▶ **SOURCE EXCERPT**

·····

Every now and then, someone asks me that question with which all artists are familiar: “Where do you get your ideas?”

How can you answer something like that? We often like to romanticize the creative process and imagine that we get our ideas in a sudden, magical flash of inspiration. We want to point to a single moment in time, some event, some particular sight or experience, which caused an idea to appear in our mind, fully formed, like famous apple which fell on Sir Isaac Newton’s head.

But that story about Isaac Newton and the apple isn’t entirely true. Newton himself liked to tell the story that the sight of an apple falling to the ground inspired him to formulate his theory of gravitation. In reality, his theory was the result of two decades of research by Newton himself, built upon the discoveries of all the great thinkers who came before him.

As Sir Isaac Newton once wrote to his rival Robert Hooke, “If I have seen a little further it is by standing on the shoulders of Giants.”

Incidentally, Newton borrowed that metaphor from twelfth-century French Neo-Platonist philosopher Bernard of Chartres.

Every new idea, every new invention, design, or work of art, builds upon the achievements of all those great inventors, designers, and artists of the past who were themselves building upon the works of those who came before them, back over through the centuries, a trail of inspiration reaching beyond recorded history.

Even the inventor of the wheel, that unknown thinker in fifth millennium BC Mesopotamia, was building on the work of those before.

Continuous creation, each new generation reaching higher and further, by building on the foundations laid by the previous generations.

Where do I get my ideas from? The most recent bit might be from a movie or book, or from something odd I saw, or from a complaint or need I observed, but that’s just the most recent bit. You might think of it as the last piece of a very large puzzle or maybe just the most noticeable piece, the metaphoric corner-piece with a little bit of sky in it.

I recently received an interesting message from another Second Life content creator who said…

“I am a little bothered by a recent release…. a few months ago I was at your main store and noticed the Orrery being worked on… a basic form, ofset sculpty prims, etc… a few months before that, I created such a device. I put it out of mond as you hadnt tried releasing any products, but now, it’s on the market. I am a bit put off that the basic form isn’t even changed.”

Clearly, this person was convinced that my Orrery Lamp must have been based on a device she had created.

·····

▶ **INFORMATION SHOWN**

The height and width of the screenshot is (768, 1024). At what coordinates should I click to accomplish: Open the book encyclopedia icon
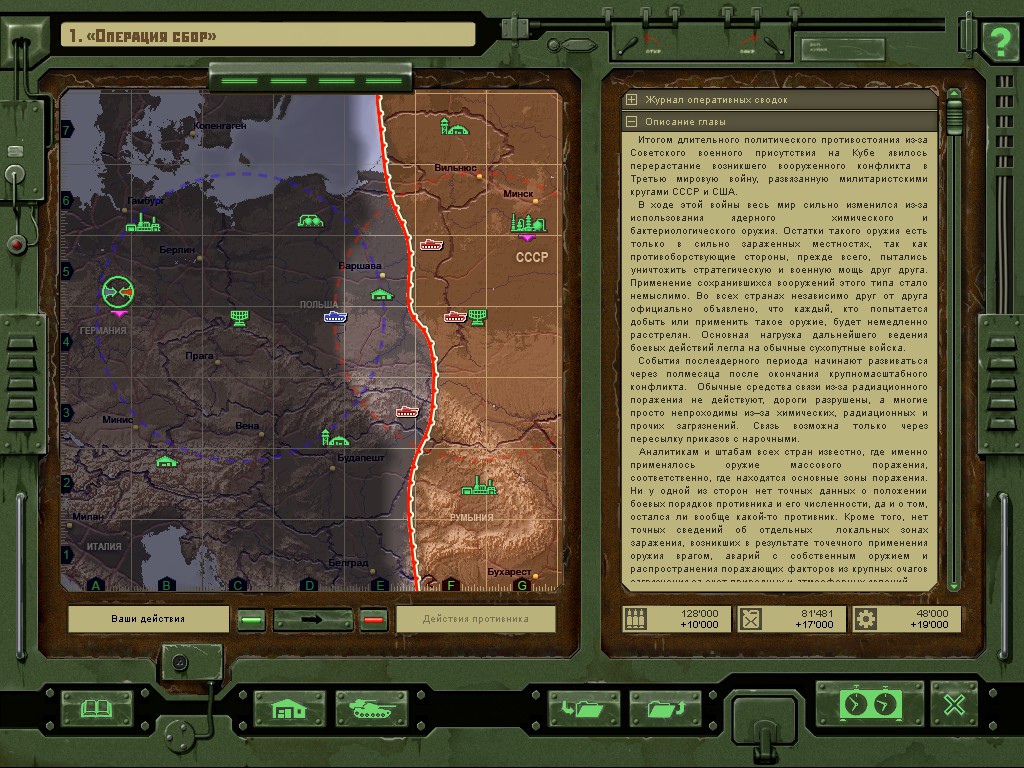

·····

▶ **SET OF TASKS**
1. Copy the stretch of the essay on creative ideas from "Continuous creation, each" through "of sky in it." word for word.
2. In the essay on creative ideas, whom did Newton borrow the "shoulders of Giants" metaphor from?
The lines are separate material and unrelated to the essay on creative ideas.

▶ **TASK-BY-TASK RESULTS**
1.
Continuous creation, each new generation reaching higher and further, by building on the foundations laid by the previous generations.

Where do I get my ideas from? The most recent bit might be from a movie or book, or from something odd I saw, or from a complaint or need I observed, but that’s just the most recent bit. You might think of it as the last piece of a very large puzzle or maybe just the most noticeable piece, the metaphoric corner-piece with a little bit of sky in it.

2. Bernard of Chartres, a twelfth-century French Neo-Platonist philosopher.